Yes, Gamescience dice produce a more even and accurate distribution of results. Yes, the sprue joint is going to affect the roll, but it's going to be to such an insignificant degree it's laughable anywhere outside a casino. Even Gamescience dice are an order of magnitude less accurate than casino dice. Casino dice are not injection molded, they are machined from material that allows tolerances that for any RPG gamer would be INSANE. RPG dice, even from Gamescience, deform unpredictably just by cooling after being injected into the molds. Dice from other manufacturers are tumbled to remove the edges, evidence of the sprue, and to give them a polish which Gamescience dice don't have. That does, however, produce measurable inaccuracy in their results when rolled.

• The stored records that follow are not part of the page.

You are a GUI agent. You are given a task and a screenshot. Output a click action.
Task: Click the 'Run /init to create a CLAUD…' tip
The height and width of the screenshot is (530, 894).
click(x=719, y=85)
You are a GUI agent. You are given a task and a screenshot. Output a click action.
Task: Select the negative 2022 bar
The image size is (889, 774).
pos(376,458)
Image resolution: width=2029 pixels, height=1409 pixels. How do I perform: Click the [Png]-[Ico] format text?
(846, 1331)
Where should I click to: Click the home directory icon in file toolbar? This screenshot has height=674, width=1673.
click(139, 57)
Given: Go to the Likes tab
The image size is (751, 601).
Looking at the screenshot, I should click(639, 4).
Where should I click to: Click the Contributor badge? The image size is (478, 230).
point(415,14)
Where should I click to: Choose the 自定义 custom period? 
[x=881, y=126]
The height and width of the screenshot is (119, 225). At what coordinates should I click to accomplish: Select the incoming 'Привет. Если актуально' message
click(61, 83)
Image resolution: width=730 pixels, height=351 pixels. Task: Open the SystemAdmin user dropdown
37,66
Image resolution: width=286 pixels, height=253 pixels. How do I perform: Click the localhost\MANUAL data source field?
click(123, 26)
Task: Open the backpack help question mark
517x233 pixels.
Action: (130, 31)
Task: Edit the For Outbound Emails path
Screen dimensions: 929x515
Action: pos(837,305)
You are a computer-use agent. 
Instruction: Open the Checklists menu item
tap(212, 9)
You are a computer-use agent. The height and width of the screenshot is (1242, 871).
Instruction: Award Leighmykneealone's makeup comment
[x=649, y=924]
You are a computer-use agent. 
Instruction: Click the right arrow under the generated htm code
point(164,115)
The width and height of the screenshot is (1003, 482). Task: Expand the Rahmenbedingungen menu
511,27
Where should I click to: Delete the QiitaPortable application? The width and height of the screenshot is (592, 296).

The value of the accuracy of Gamescience dice is, to my thinking, QUITE overrated for normal RPG purposes. As was said, Lou Zocchi is selling you something. If it's REALLY going to matter to you if you roll a 13 with a 1% greater frequency than you do a 4, then Gamescience dice are for you (and that 1% variance is probably quite overstated except in the worst of cases). If you accept (IMO sensibly) that any such inaccuracy is going to be UTTERLY lost in the noise of general purpose gaming; whose outcome does NOT mean loss of hundreds of millions of dollars in annual revenue as it would be at a casino; I say go ahead and buy the dice that actually come in niftier assortments of color.
Really, I think it'd be cool to HAVE a set of casino-standard machined gaming dice. I'd pay money for that. But if you have more than a casual and amused sort of concern about the impact of inaccurate dice on the outcome of a D&D game you may need to reassess your lifes priorities.
But of course, ultimately, you should spend your RPG money on what makes you happy or enhances YOUR enjoyment of the game. I'm just sayin' - don't go drinking the koolaid.